Helping terminally ill people to die

To me the medical profession seems to be bitter and twisted because the Liverpool Care Pathway was condemned quite rightly for using methods designed and developed for hospices on the population at large. There were even reports of bonus schemes rewarding terminations.

Since the demise of LCP there has been an outpouring of ‘end of life care’ rhetoric which seems to have seeped into every media crack available and you can’t open a paper, magazine or news site without being confronted with help to die schemes seemingly trying to justify a ‘son of LCP’.

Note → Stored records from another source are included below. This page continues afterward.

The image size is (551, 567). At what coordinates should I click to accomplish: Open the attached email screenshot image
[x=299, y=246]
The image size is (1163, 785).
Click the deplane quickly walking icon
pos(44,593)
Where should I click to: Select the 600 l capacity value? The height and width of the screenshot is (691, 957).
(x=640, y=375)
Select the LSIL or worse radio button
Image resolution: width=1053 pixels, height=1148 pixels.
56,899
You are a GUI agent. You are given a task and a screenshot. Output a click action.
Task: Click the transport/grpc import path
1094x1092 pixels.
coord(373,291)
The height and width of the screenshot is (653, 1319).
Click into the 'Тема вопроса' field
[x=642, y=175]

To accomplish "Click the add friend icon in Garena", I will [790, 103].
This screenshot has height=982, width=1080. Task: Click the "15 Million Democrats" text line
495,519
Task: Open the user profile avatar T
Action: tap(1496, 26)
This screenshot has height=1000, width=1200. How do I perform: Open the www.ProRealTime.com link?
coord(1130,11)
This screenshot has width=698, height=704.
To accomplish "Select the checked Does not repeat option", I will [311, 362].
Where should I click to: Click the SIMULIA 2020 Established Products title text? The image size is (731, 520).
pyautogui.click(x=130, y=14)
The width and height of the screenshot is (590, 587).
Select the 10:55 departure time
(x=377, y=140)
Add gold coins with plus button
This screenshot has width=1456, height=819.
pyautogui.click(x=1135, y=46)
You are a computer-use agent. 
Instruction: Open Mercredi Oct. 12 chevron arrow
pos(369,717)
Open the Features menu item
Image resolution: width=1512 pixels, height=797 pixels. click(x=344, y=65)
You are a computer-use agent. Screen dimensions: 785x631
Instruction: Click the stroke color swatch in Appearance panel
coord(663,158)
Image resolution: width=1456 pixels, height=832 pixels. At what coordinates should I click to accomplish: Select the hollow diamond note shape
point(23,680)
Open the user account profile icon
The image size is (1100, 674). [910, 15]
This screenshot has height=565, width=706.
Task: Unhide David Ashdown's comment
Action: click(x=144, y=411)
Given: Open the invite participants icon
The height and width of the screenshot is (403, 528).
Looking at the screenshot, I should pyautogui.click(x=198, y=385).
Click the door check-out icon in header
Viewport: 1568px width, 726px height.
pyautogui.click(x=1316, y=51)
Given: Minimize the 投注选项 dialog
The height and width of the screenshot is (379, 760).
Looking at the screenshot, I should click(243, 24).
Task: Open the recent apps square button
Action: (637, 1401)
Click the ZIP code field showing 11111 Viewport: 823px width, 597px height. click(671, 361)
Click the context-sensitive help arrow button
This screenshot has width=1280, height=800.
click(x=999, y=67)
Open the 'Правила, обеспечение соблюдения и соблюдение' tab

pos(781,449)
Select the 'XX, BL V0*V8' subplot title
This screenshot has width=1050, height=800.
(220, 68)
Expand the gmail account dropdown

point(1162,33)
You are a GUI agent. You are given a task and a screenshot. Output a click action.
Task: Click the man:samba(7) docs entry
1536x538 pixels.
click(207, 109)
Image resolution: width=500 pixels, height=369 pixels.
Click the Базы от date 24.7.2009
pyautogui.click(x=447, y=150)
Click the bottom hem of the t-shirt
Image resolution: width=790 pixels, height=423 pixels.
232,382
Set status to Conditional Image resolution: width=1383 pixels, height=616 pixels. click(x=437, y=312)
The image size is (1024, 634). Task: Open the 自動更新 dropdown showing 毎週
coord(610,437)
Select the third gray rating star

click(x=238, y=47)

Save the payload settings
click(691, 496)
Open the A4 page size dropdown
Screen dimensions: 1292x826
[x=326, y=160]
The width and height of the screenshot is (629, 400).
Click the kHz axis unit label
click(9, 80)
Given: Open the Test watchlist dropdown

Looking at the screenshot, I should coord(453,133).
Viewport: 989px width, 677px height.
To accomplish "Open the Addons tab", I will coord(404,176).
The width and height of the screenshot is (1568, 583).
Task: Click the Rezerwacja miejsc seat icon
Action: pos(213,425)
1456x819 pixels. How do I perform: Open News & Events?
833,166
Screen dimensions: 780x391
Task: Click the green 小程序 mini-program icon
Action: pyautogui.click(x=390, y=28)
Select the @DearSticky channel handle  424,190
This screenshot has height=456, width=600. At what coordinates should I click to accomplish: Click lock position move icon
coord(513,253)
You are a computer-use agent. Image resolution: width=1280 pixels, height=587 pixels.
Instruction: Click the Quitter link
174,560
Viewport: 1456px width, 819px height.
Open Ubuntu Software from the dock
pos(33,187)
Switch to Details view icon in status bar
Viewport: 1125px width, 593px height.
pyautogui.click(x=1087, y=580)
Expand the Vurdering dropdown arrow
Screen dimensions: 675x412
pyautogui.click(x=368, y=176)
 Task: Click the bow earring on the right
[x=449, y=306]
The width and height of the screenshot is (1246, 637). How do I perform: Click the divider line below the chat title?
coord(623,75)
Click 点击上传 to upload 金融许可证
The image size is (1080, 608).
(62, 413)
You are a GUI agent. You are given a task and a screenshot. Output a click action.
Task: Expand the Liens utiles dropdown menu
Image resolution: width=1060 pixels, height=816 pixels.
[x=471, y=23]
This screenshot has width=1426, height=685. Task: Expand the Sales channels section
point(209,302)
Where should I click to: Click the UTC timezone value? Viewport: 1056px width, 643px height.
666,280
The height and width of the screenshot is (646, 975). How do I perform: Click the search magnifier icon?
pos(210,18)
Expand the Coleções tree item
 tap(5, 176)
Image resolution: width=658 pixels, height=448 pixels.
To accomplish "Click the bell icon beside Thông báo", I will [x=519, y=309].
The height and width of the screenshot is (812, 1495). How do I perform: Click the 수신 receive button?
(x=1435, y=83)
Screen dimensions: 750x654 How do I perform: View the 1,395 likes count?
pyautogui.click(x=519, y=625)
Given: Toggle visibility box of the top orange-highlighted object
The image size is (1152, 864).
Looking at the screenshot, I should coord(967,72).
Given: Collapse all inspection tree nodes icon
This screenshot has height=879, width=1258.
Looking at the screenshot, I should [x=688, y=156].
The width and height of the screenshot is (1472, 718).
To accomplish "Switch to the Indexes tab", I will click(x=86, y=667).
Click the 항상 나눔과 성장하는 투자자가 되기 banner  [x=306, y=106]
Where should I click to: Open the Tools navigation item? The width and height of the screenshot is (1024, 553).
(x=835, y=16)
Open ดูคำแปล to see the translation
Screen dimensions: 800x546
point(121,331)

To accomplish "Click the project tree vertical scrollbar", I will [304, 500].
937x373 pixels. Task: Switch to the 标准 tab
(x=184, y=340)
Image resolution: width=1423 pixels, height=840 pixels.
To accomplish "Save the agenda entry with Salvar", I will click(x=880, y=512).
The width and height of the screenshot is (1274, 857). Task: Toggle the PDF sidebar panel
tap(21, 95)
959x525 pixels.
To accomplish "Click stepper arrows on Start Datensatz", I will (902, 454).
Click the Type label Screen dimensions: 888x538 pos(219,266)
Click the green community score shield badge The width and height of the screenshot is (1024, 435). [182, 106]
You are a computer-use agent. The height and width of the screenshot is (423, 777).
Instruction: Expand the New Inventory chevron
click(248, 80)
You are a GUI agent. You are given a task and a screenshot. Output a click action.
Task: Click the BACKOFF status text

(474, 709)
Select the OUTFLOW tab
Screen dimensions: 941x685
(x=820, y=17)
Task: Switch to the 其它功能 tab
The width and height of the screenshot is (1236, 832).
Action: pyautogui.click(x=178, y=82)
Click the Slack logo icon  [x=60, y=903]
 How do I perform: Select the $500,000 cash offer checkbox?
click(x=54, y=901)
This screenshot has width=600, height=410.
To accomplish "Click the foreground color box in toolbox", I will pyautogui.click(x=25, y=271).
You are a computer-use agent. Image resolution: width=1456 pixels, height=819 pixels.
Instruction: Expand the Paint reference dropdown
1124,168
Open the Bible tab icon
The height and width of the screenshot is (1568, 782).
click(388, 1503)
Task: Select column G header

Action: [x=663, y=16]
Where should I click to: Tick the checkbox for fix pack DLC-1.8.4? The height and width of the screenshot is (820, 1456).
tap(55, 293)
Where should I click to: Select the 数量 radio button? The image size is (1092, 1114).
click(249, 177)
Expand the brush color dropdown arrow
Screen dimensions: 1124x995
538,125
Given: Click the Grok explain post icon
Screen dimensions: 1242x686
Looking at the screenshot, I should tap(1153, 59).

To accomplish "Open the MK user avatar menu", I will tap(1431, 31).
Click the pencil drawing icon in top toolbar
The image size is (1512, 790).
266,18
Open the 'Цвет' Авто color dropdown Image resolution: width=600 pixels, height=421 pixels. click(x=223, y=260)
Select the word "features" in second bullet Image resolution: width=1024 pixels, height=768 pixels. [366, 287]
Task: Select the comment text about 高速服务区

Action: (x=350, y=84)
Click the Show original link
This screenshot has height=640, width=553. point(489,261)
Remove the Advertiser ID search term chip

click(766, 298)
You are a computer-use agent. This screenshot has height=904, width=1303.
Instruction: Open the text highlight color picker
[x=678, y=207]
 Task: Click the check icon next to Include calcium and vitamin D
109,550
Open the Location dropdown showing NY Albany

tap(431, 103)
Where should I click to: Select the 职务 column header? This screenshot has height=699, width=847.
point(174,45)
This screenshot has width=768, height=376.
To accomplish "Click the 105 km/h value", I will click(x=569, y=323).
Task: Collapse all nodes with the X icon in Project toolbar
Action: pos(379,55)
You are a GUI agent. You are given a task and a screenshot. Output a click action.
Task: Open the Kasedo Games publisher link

The first problem with these ideas of course is defining who is terminally ill because it seems to me that unless you are god you cannot predict death reliably, and we have had reports of people who ‘wake up’ in the morgue as proof of that.

Next as to the wishes of people who are ‘terminally ill’ to be helped to die, how can you be certain that their wish to die is not the result of intimidation by relatives keen to get their hands on their inheritance and lord knows, the aristocracy has been doing that since the year dot, or wanting to die because of guilt at ‘feeling a burden’ .

If we let these schemes become routine in our hospitals how long will it be before medics are despatching everyone over a certain age because they look very ill and when will this lead to an unwritten acceptance that anyone over a certain age is not worth saving.

My real worry is that anyone who is vulnerable or disabled may be eventually be seen as not worth spending time and money on and perhaps we might be able to get some mileage out of their organs anyway.

Be wary of ‘end of life’ propaganda unless it is in the context of a hospice. Anything else is euthanasia by another name.